Aim of the task = All of the records must be repeated exactly.

[Records from a collection]
──────
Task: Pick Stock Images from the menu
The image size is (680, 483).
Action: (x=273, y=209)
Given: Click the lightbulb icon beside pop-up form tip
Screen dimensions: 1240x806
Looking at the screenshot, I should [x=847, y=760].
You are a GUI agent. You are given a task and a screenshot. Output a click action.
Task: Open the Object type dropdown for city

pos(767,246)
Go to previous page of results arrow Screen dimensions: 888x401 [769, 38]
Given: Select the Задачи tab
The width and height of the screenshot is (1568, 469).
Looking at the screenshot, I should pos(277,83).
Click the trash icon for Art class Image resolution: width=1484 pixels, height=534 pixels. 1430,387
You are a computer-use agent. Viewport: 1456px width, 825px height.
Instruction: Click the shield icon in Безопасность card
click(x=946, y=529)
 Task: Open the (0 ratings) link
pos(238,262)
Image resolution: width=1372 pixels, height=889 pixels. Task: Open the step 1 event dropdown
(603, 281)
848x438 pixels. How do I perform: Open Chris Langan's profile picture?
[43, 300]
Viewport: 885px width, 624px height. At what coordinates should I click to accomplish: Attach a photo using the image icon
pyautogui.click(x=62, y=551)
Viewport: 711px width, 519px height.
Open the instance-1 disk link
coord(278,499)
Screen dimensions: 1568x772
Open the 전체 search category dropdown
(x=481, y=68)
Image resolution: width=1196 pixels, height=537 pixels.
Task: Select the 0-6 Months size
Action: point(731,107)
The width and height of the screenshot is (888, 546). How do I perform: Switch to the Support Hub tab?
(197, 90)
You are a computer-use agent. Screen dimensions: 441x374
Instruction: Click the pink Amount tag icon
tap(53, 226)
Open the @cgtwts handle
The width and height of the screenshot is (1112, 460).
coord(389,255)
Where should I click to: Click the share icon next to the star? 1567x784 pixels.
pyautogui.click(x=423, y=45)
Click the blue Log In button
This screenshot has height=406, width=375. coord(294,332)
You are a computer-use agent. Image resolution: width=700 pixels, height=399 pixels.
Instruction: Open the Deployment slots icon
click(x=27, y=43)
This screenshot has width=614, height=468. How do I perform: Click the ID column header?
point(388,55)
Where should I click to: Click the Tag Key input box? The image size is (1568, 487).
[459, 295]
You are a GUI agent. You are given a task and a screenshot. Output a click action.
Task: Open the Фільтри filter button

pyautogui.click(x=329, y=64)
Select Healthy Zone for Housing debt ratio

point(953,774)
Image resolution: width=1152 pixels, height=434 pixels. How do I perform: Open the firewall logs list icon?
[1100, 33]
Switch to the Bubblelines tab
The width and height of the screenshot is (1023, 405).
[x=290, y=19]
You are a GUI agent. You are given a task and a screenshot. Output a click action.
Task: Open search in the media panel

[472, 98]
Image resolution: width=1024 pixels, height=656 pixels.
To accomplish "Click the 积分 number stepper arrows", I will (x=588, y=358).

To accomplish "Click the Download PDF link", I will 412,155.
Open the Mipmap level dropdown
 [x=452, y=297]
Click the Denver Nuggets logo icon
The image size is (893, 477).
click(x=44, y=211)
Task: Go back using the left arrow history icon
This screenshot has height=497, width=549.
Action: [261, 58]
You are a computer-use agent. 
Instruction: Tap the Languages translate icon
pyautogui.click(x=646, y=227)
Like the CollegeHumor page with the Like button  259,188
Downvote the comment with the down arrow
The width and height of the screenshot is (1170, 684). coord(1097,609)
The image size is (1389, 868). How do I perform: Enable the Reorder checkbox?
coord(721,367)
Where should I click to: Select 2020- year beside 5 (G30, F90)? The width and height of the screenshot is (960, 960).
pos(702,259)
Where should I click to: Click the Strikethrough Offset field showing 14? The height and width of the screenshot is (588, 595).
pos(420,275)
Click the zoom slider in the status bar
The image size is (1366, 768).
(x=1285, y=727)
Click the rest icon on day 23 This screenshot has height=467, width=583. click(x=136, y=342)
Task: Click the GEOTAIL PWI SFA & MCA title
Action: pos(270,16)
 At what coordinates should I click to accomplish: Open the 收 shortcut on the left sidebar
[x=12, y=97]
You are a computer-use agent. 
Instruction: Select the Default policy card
──────
Solution to this exercise =
Task: Pick Stock Images from the menu
The image size is (680, 483).
Action: (x=273, y=209)
Given: Click the lightbulb icon beside pop-up form tip
Screen dimensions: 1240x806
Looking at the screenshot, I should [x=847, y=760].
You are a GUI agent. You are given a task and a screenshot. Output a click action.
Task: Open the Object type dropdown for city

pos(767,246)
Go to previous page of results arrow Screen dimensions: 888x401 [769, 38]
Given: Select the Задачи tab
The width and height of the screenshot is (1568, 469).
Looking at the screenshot, I should pos(277,83).
Click the trash icon for Art class Image resolution: width=1484 pixels, height=534 pixels. 1430,387
You are a computer-use agent. Viewport: 1456px width, 825px height.
Instruction: Click the shield icon in Безопасность card
click(x=946, y=529)
 Task: Open the (0 ratings) link
pos(238,262)
Image resolution: width=1372 pixels, height=889 pixels. Task: Open the step 1 event dropdown
(603, 281)
848x438 pixels. How do I perform: Open Chris Langan's profile picture?
[43, 300]
Viewport: 885px width, 624px height. At what coordinates should I click to accomplish: Attach a photo using the image icon
pyautogui.click(x=62, y=551)
Viewport: 711px width, 519px height.
Open the instance-1 disk link
coord(278,499)
Screen dimensions: 1568x772
Open the 전체 search category dropdown
(x=481, y=68)
Image resolution: width=1196 pixels, height=537 pixels.
Task: Select the 0-6 Months size
Action: point(731,107)
The width and height of the screenshot is (888, 546). How do I perform: Switch to the Support Hub tab?
(197, 90)
You are a computer-use agent. Screen dimensions: 441x374
Instruction: Click the pink Amount tag icon
tap(53, 226)
Open the @cgtwts handle
The width and height of the screenshot is (1112, 460).
coord(389,255)
Where should I click to: Click the share icon next to the star? 1567x784 pixels.
pyautogui.click(x=423, y=45)
Click the blue Log In button
This screenshot has height=406, width=375. coord(294,332)
You are a computer-use agent. Image resolution: width=700 pixels, height=399 pixels.
Instruction: Open the Deployment slots icon
click(x=27, y=43)
This screenshot has width=614, height=468. How do I perform: Click the ID column header?
point(388,55)
Where should I click to: Click the Tag Key input box? The image size is (1568, 487).
[459, 295]
You are a GUI agent. You are given a task and a screenshot. Output a click action.
Task: Open the Фільтри filter button

pyautogui.click(x=329, y=64)
Select Healthy Zone for Housing debt ratio

point(953,774)
Image resolution: width=1152 pixels, height=434 pixels. How do I perform: Open the firewall logs list icon?
[1100, 33]
Switch to the Bubblelines tab
The width and height of the screenshot is (1023, 405).
[x=290, y=19]
You are a GUI agent. You are given a task and a screenshot. Output a click action.
Task: Open search in the media panel

[472, 98]
Image resolution: width=1024 pixels, height=656 pixels.
To accomplish "Click the 积分 number stepper arrows", I will (x=588, y=358).

To accomplish "Click the Download PDF link", I will 412,155.
Open the Mipmap level dropdown
 [x=452, y=297]
Click the Denver Nuggets logo icon
The image size is (893, 477).
click(x=44, y=211)
Task: Go back using the left arrow history icon
This screenshot has height=497, width=549.
Action: [261, 58]
You are a computer-use agent. 
Instruction: Tap the Languages translate icon
pyautogui.click(x=646, y=227)
Like the CollegeHumor page with the Like button  259,188
Downvote the comment with the down arrow
The width and height of the screenshot is (1170, 684). coord(1097,609)
The image size is (1389, 868). How do I perform: Enable the Reorder checkbox?
coord(721,367)
Where should I click to: Select 2020- year beside 5 (G30, F90)? The width and height of the screenshot is (960, 960).
pos(702,259)
Where should I click to: Click the Strikethrough Offset field showing 14? The height and width of the screenshot is (588, 595).
pos(420,275)
Click the zoom slider in the status bar
The image size is (1366, 768).
(x=1285, y=727)
Click the rest icon on day 23 This screenshot has height=467, width=583. click(x=136, y=342)
Task: Click the GEOTAIL PWI SFA & MCA title
Action: pos(270,16)
 At what coordinates should I click to accomplish: Open the 收 shortcut on the left sidebar
[x=12, y=97]
You are a computer-use agent. 
Instruction: Select the Default policy card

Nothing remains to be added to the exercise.